Saturday, July 24

"The humanitarian's dilemma"

I cannot begin to anticipate my response had I found this series by Emily Meehan before I left for Nakuru.  In reading her relief to be done with her ten months in the Democratic Republic of the Congo, not because of her work as a press officer where she connected foreign journalists with survivors of gang rape and former child soldiers but because she wasn't sure whether she could trust a teenage boy she had formed a relationship with, I might have thought then something along the lines of, "Well, they can't all be winners.  I should be ready for some disappointment."  Now, all I can think is, "That's all?  One possibly untrustworthy kid broke your heart?  How about knowing you can't trust police, teachers, lawyers, chiefs, the power company or the Children's Department unless you have fifty dollars spare in your back pocket?  Wimp."

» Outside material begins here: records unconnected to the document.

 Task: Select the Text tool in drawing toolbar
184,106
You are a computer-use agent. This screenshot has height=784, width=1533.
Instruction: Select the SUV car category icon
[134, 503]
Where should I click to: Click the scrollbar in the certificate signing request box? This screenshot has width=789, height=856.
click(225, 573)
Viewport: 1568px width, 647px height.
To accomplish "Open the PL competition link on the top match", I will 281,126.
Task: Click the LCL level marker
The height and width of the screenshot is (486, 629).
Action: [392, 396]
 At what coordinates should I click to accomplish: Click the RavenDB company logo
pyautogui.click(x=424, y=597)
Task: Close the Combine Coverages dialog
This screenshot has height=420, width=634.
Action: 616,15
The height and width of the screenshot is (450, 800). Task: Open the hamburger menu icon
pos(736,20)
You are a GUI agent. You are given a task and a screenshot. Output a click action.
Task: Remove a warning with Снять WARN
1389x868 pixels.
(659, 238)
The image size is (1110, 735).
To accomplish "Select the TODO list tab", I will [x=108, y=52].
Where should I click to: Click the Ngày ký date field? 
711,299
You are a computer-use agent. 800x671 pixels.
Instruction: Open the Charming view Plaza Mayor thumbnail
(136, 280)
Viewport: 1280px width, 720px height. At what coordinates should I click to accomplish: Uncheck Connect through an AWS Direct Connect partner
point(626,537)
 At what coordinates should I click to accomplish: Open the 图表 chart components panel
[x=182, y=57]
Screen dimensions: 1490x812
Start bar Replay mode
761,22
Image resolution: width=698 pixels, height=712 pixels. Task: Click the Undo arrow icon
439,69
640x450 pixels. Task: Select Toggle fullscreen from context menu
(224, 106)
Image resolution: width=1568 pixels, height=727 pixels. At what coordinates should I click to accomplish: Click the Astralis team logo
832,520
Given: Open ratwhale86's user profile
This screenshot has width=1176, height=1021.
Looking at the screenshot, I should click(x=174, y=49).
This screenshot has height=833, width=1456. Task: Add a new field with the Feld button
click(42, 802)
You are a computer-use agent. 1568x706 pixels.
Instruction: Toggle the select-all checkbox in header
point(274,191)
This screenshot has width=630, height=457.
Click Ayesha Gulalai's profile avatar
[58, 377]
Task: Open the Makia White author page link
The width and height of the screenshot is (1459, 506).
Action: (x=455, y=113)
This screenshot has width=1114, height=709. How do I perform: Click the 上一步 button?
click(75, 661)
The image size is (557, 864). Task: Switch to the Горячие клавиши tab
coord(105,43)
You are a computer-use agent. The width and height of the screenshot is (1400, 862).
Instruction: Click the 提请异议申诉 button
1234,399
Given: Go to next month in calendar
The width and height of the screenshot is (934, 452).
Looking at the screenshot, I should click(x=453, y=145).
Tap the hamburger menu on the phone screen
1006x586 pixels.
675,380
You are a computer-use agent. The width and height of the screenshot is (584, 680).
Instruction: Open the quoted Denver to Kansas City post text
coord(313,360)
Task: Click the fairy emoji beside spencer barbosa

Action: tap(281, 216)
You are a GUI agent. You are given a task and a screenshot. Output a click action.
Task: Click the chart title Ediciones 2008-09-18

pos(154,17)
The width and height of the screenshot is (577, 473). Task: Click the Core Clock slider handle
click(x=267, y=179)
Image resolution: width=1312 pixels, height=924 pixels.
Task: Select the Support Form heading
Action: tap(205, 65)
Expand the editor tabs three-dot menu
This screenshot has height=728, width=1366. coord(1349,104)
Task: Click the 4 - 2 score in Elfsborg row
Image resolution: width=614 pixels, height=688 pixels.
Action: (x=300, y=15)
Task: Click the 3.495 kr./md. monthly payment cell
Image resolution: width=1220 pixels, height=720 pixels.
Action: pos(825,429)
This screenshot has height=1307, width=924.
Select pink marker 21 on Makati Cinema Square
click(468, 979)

That's not to suggest I don't sympathize with Meehan.  Some positioning in a competition to be more miserable is present above, sure, but not a lack of understanding.  We both wanted to better understand a situation and region which has been subject to some real misery and limited journalistic attention.  We wanted to be there, learn for ourselves and play some part in making it a little less miserable.

What we learned was that the problems facing that part of the world are much more than merely sharing the necessary resources among those most in need and providing capital for entrepreneurs.  They are entire attitudes and cultures.  It is a hard lesson to learn, especially alongside the realization of one's powerlessness to impact these.  Meehan spent months with Aimé trying to expand his worldview along with paying for his high school fees and a bicycle, and his final meeting with her was still to request more money.  Granted, the duration of their relationship was only a few months, but if their personal contact couldn't make such a change in his behavior, what would?

I never advocate reading comments as the two seconds of thought behind them is always clear and the level of cruelty is only possible in an anonymous forum, but those here are worth skimming.  There is some terrible invective present, but Meehan has been active responding to questions and misinterpretations of her meaning.